Musiktheater Gelsenkirchen fehlt barockes Vorfeld

Baukultur

GELSENKIRCHEN Auf ein städtebauliches Desaster stieß die Bundesstiftung Baukultur im Rahmen ihres zweitägigen Konvents bei einer Exkursion durch die Gelsenkirchener Fußgängerzone.

von Von Bernd Aulich

, 18.04.2010, 14:20 Uhr / Lesedauer: 2 min
Die Stadtbahn-Rampe vor dem MiR besichtigte die Bundesstiftung Baukultur auf einer Exkursion durch Gelsenkirchen.

Die Stadtbahn-Rampe vor dem MiR besichtigte die Bundesstiftung Baukultur auf einer Exkursion durch Gelsenkirchen.

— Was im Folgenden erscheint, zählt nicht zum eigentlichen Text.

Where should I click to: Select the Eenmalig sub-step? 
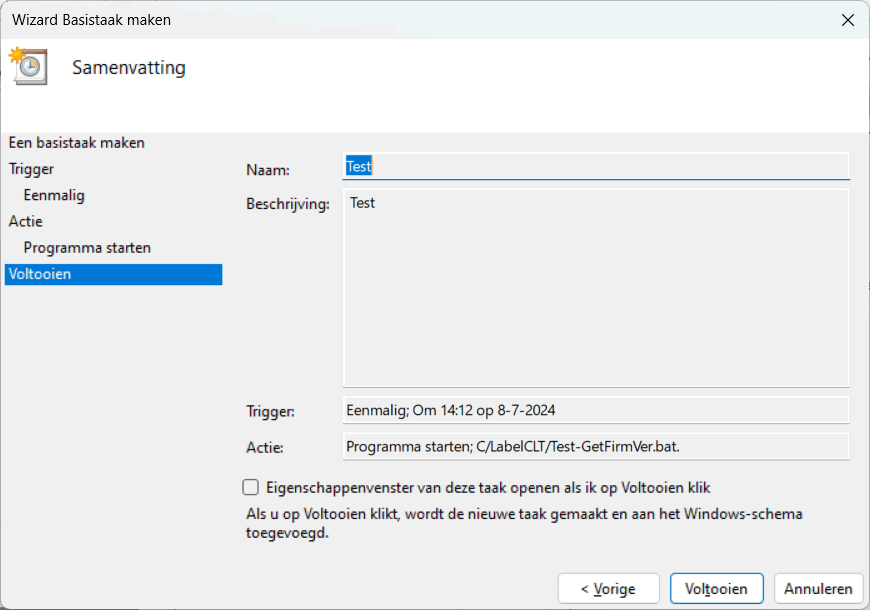[x=54, y=195]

Auf der Suche nach Identität stiftenden Freiräumen stieß die Bundesstiftung Baukultur bei ihrem zweitägigen Konvent in der Kulturhauptstadt, bei dem sie die öffentliche Baukultur an der Ruhr von der "verbauten Bildung" über die "städtische Freiheit" bis zur "verkehrten Mobilität" auf den Prüfstand stellte, in Gelsenkirchen auf ein städtebauliches Desaster.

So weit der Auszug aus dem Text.